Anthem defends controversial policy penalizing hospitals who use out-of-network radiologists
Commercial insurer Anthem is defending a controversial new plan to penalize hospitals who use out-of-network radiologists and other physicians.
Word of the new administrative policy first surfaced in October and is slated to take effect Jan. 1 across 11 states. Anthem plans to punish hospitals by charging a 10% penalty of the allowed amount for claims that involve docs outside of its networks.
Radiologists and other physicians have roundly criticized the change, labeling the policy as “deeply flawed and operationally unworkable.” The American Hospital Association also joined the chorus on Wednesday with its own sternly worded letter, calling for Anthem parent Elevance Health to rescind the policy.

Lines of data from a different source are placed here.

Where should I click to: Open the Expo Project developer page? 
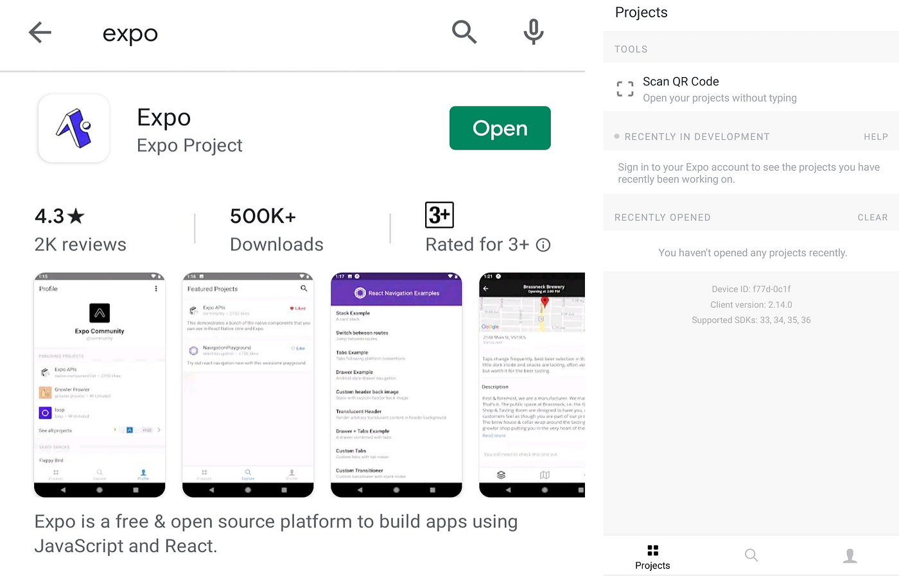[189, 145]
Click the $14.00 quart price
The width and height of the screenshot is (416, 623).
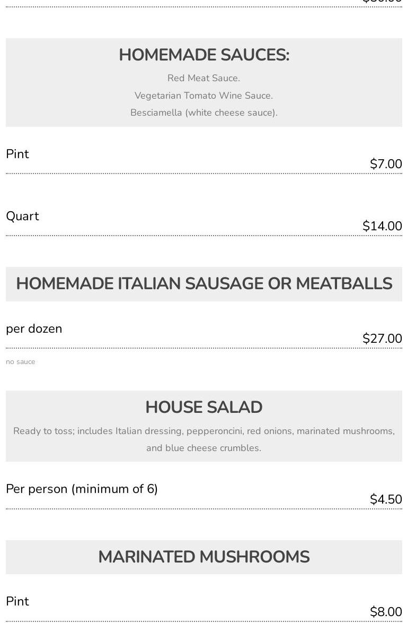(x=382, y=226)
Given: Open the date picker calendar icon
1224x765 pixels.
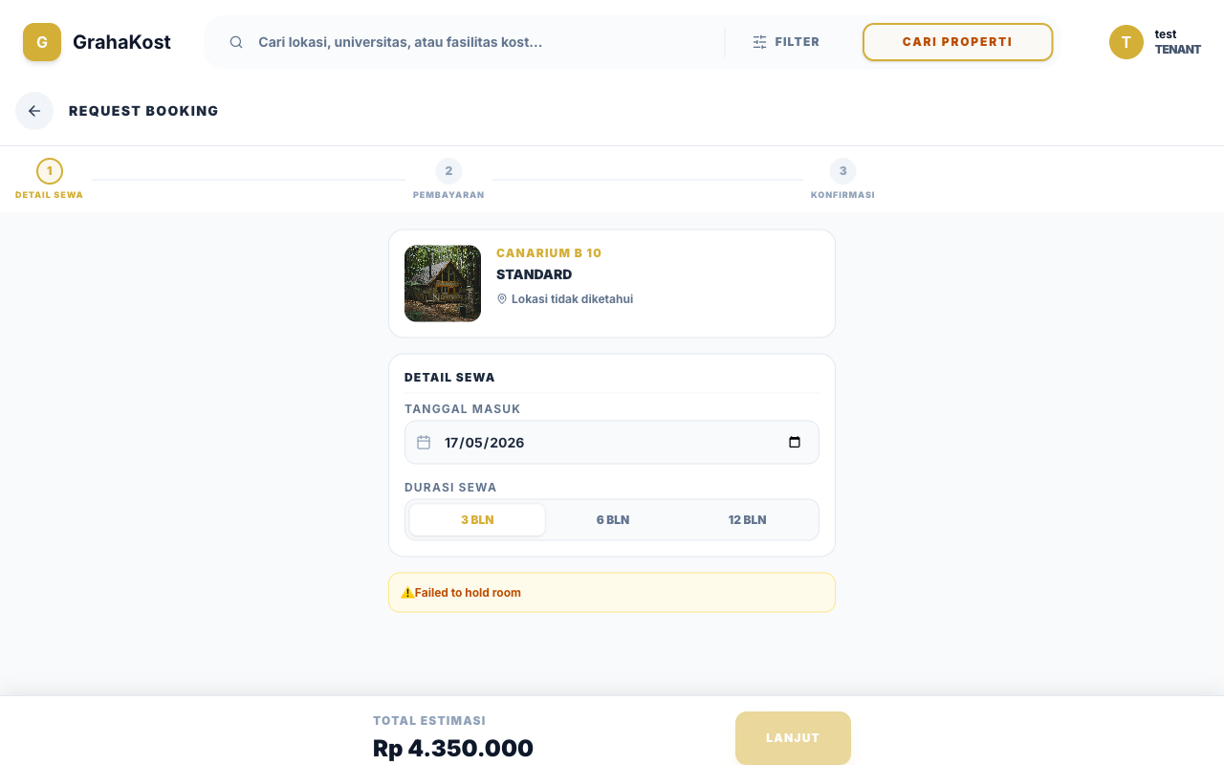Looking at the screenshot, I should (795, 443).
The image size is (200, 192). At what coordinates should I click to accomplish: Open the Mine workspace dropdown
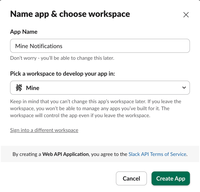100,88
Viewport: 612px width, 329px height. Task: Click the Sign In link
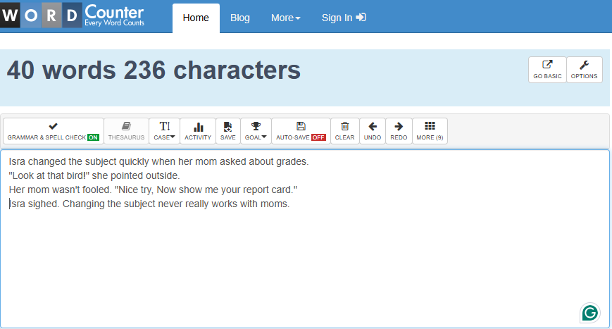coord(344,18)
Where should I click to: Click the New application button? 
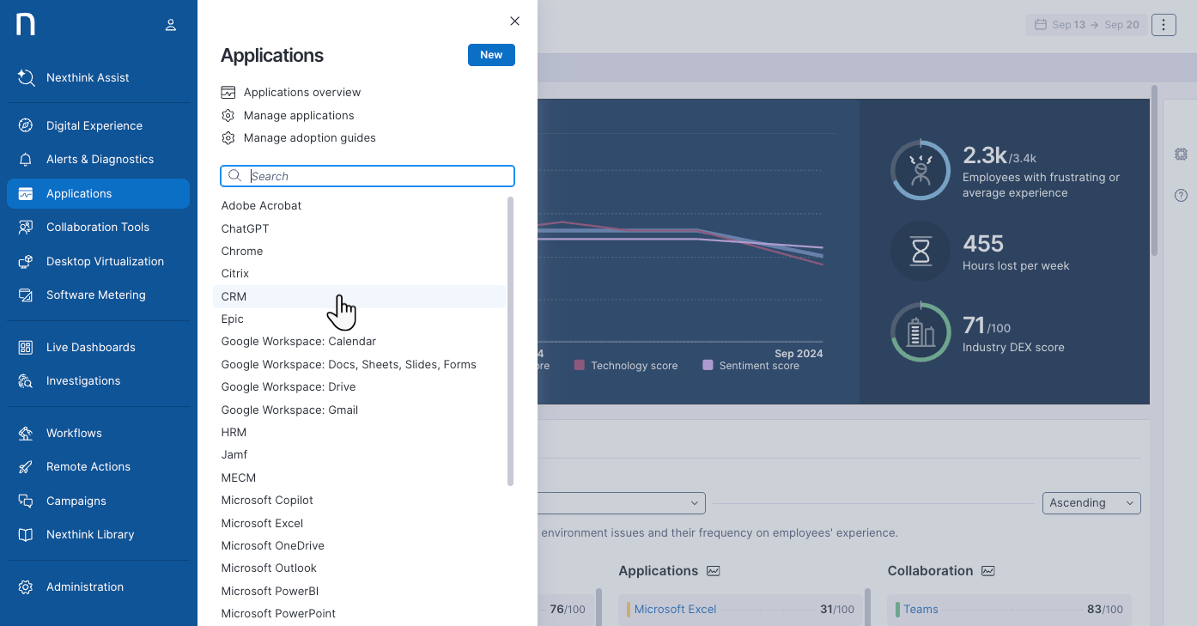491,55
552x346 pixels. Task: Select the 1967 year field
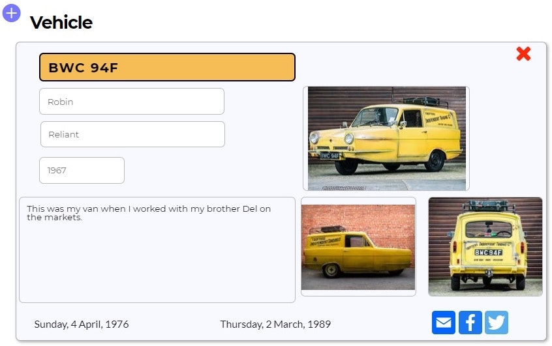[82, 170]
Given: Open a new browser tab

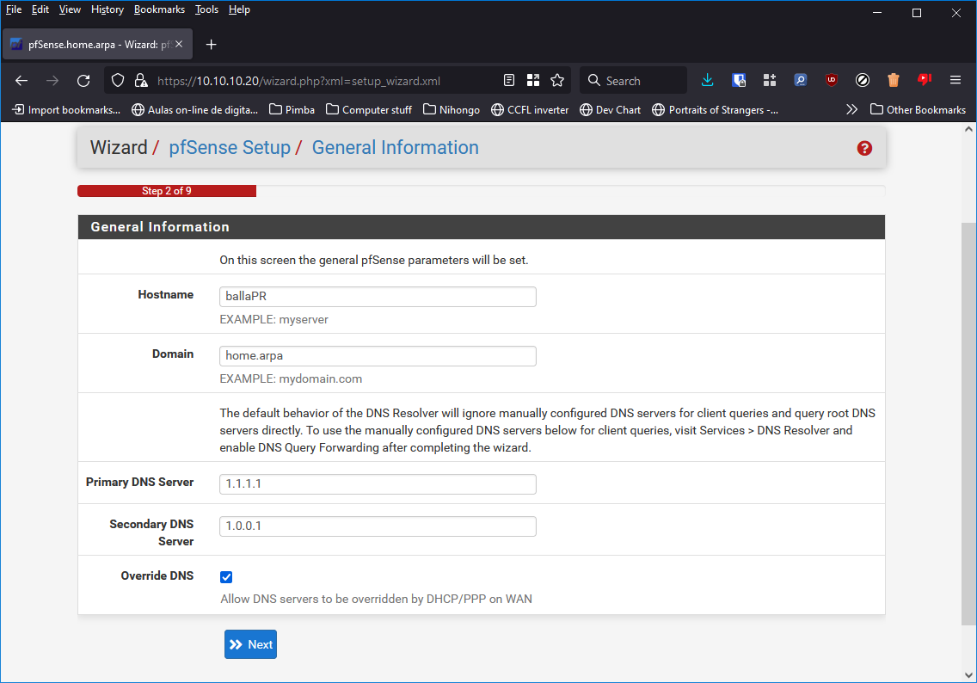Looking at the screenshot, I should click(x=212, y=44).
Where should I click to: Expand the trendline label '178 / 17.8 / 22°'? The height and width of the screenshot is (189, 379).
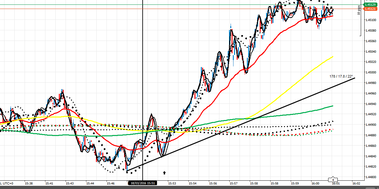point(341,76)
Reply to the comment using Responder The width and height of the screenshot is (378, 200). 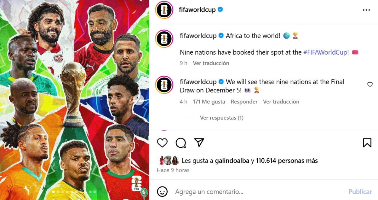pos(244,102)
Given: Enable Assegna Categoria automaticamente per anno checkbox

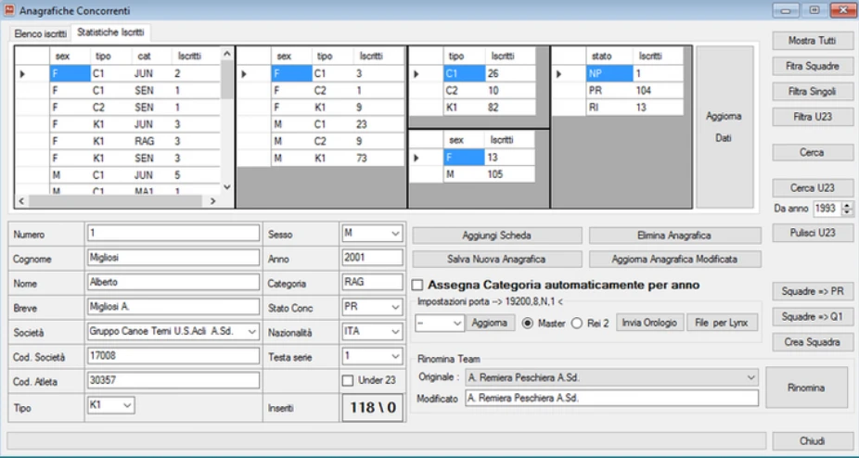Looking at the screenshot, I should [417, 285].
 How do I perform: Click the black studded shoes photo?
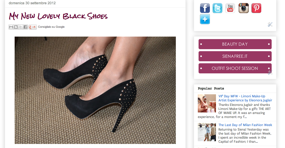coord(95,90)
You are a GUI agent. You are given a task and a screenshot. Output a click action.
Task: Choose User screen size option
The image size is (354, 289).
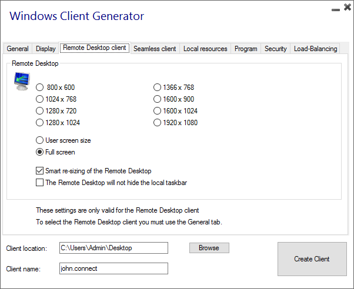coord(40,140)
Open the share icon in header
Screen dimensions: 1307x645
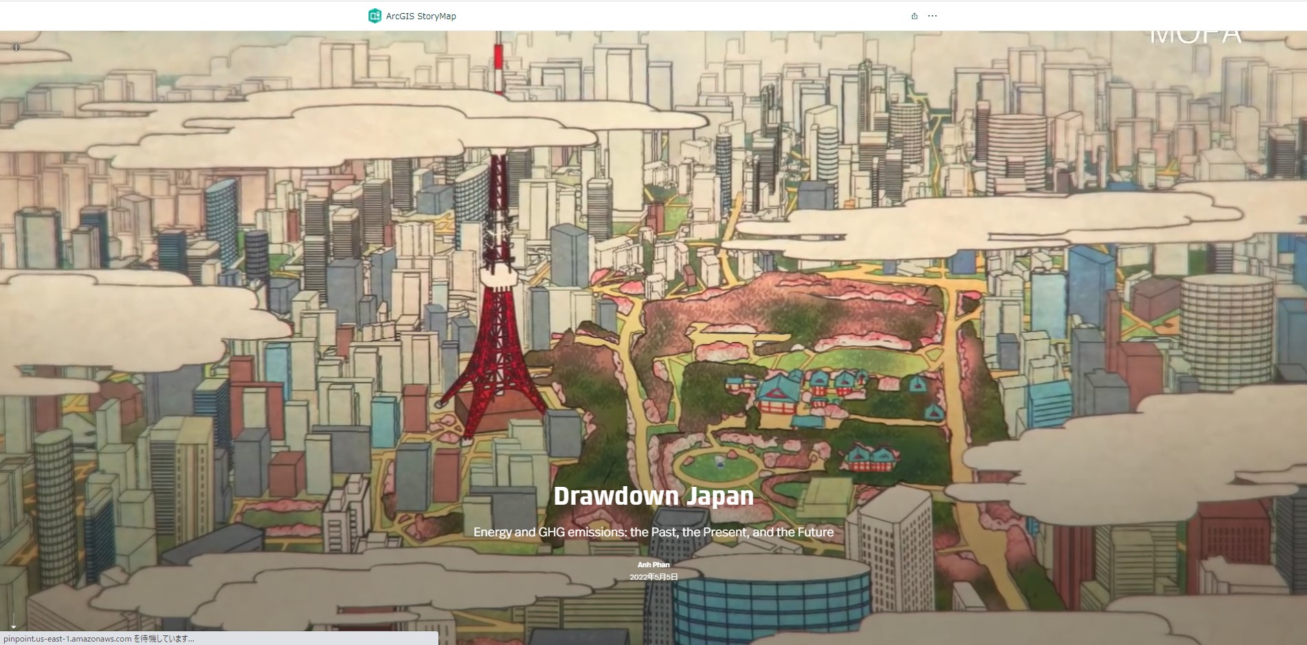pyautogui.click(x=914, y=16)
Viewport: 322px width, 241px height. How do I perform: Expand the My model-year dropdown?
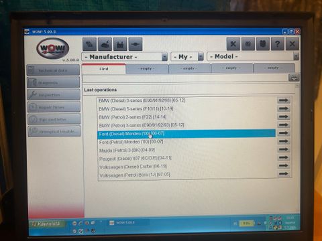(x=201, y=57)
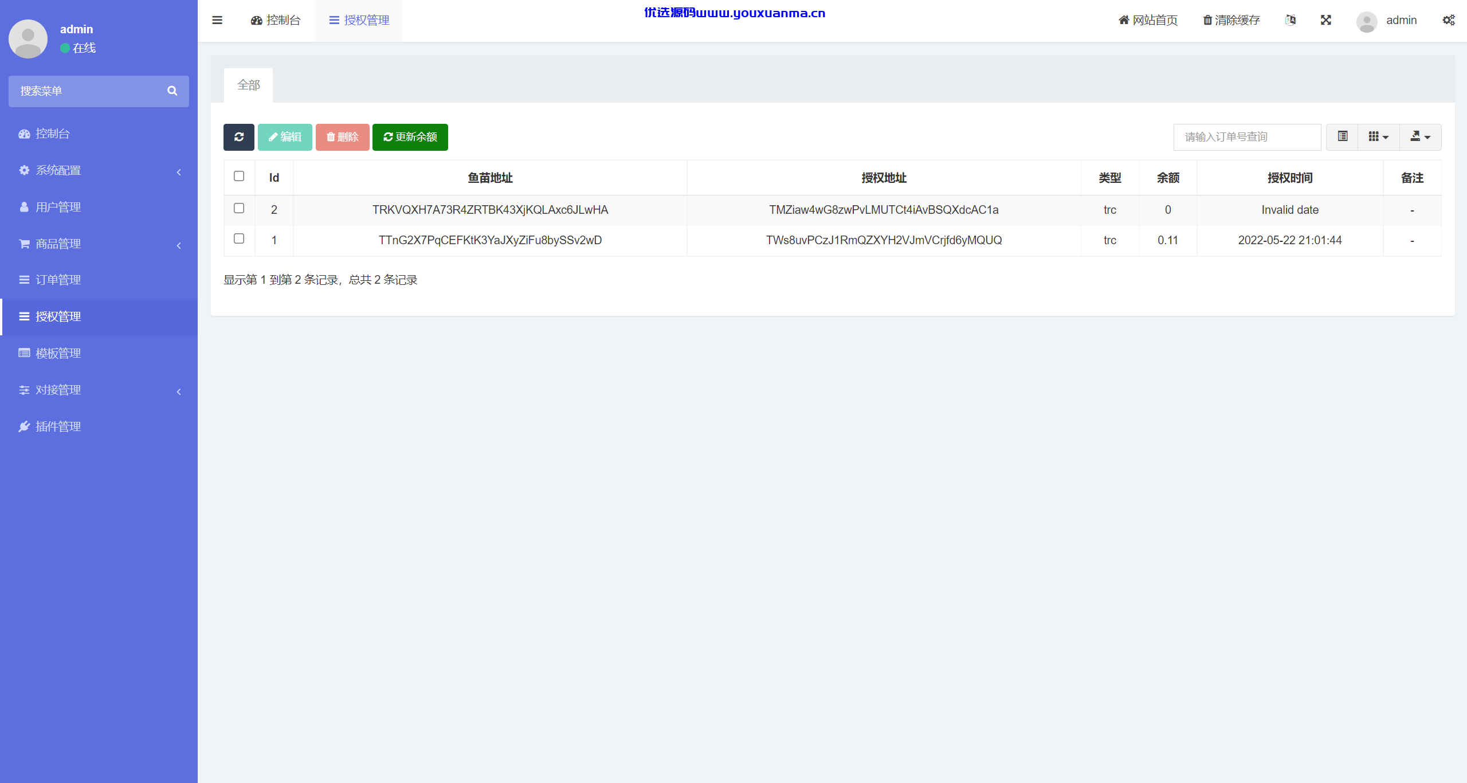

However, the Indianapolis-headquartered conglomerate is standing its ground and refusing to honor such requests. Radiologists have charged that the No Surprises Act and its independent dispute resolution process already addresses concerns raised by Elevance.
“We agree that the federal NSA has fulfilled its intent of protecting patients from unexpected medical bills at the point of care,” Catherine Gaffigan, MD, president of health solutions for Elevance Health, detailed in a Dec. 9 response letter to the American Medical Association and others who wrote to the company in November. “At the same time, our experience shows it has also created incentives for many care providers to remain out-of-network due to extremely high, unsustainable IDR awards—on average around nine times in-network commercial reimbursement rates—resulting from the NSA's IDR arbitration process.”
Gaffigan also copied multiple imaging groups including the American College of Radiology, Society of Interventional Radiology, and the American Society of Neuroradiology on the letter. She noted that independent dispute resolution awards have “skyrocketed” across the country, with many for nonemergency, planned procedures that “should not ordinarily give rise to surprise bills.” In its own experience, IDR volumes have surged over 40% in 2025, with providers prevailing in about 85% of cases. Employer-funded health plans have borne nearly 90% of these additional costs, she estimated.
As one example, she alleged that IDR awards for breast reductions average $90,000 per claim compared to Medicare payment rates of about $1,100. This includes some cases where assistant surgeons supporting the procedure are receiving awards of about $100,000.
“When awards at these levels become routine for nonemergent cases, the resulting costs are ultimately borne by employers and their employees through higher premiums and out-of-pocket costs, even though individual patients may be protected at the point of services,” she added. “That is the cost pressure this policy is designed to help address.”
Gaffigan also highlighted previously disclosed exemptions to the policy, including the delivery of emergency services, cases where Anthem has granted prior authorization, and instances when no in-network provider is available. It also exempts rural, critical access and safety net hospitals. States affected include Colorado, Connecticut, Georgia, Indiana, Kentucky, Maine, Missouri, Nevada, New Hampshire, Ohio and Wisconsin.
“We share the AMA’s commitment to patient access and long-term sustainability of the care provider community and welcome the opportunity to continue working together toward those shared goals,” the letter concluded.
The American College of Radiology shared Elevance’s response in a news update published Thursday, noting it also recently met with the payer in November to discuss radiologists’ concerns.
“The societies suggested that the best course of action is for the insurer to work with providers on fair contracts that would benefit all parties, including and especially patients,” ACR wrote. “Despite the letters and meeting, the insurer is holding firm on its policy position.”
Richard Heller, MD, MBA, senior VP of public policy for Radiology Partners, also recently discussed the new Anthem policy during a session at RSNA 2025 in Chicago.